* [Data listing]
--- START ---

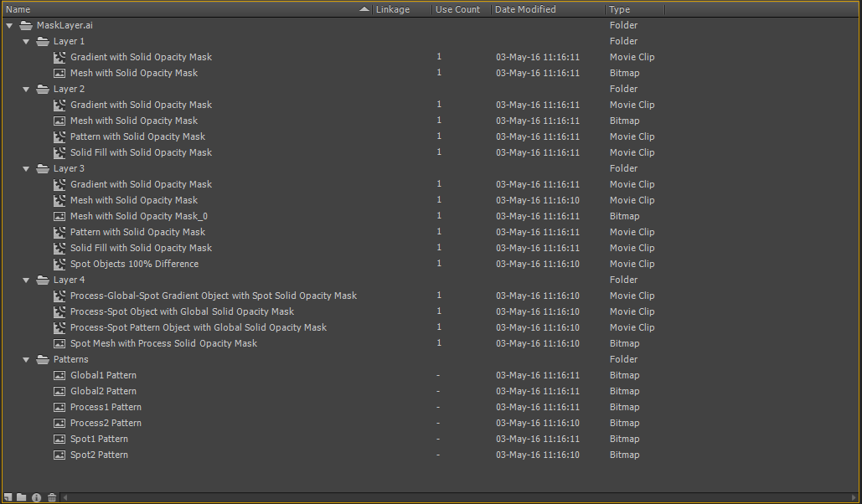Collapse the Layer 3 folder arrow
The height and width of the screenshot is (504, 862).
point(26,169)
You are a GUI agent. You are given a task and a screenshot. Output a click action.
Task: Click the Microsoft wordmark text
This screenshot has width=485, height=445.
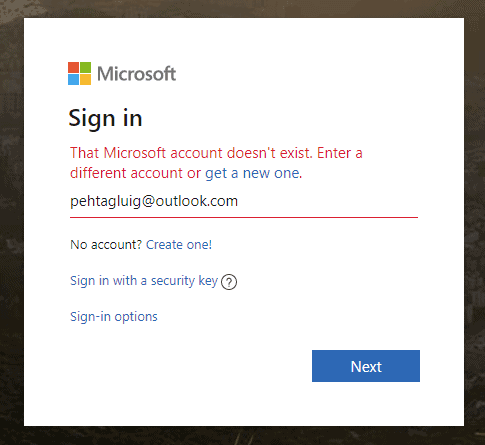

--- END ---
--- START ---

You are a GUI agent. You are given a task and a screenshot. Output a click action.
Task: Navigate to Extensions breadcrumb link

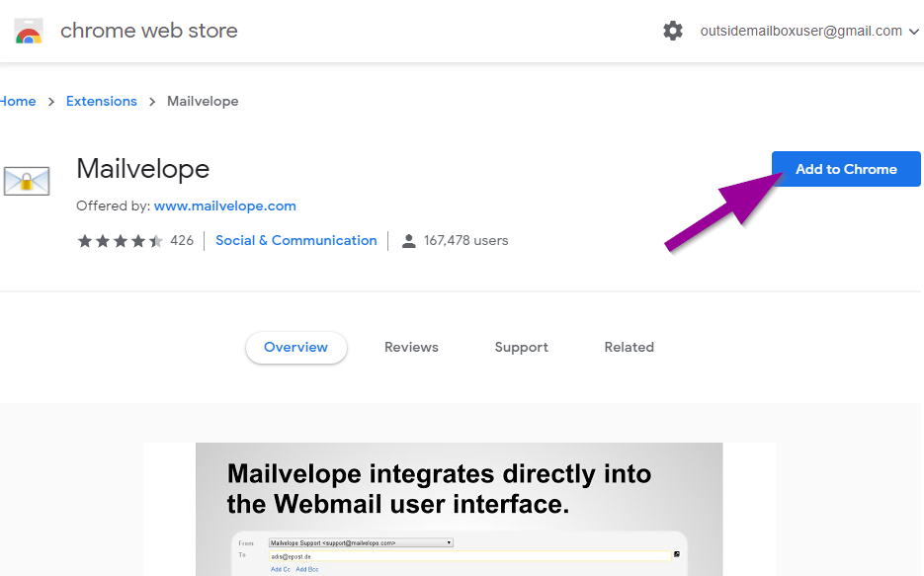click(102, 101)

--- END ---

* [Your instructions] Beginning at the line above that contains "Task: Click the Microsoft wordmark text", return each line exactly through the line that contains "This screenshot has width=485, height=445.", and no others.

* [Problem solution]
Task: Click the Microsoft wordmark text
This screenshot has width=485, height=445.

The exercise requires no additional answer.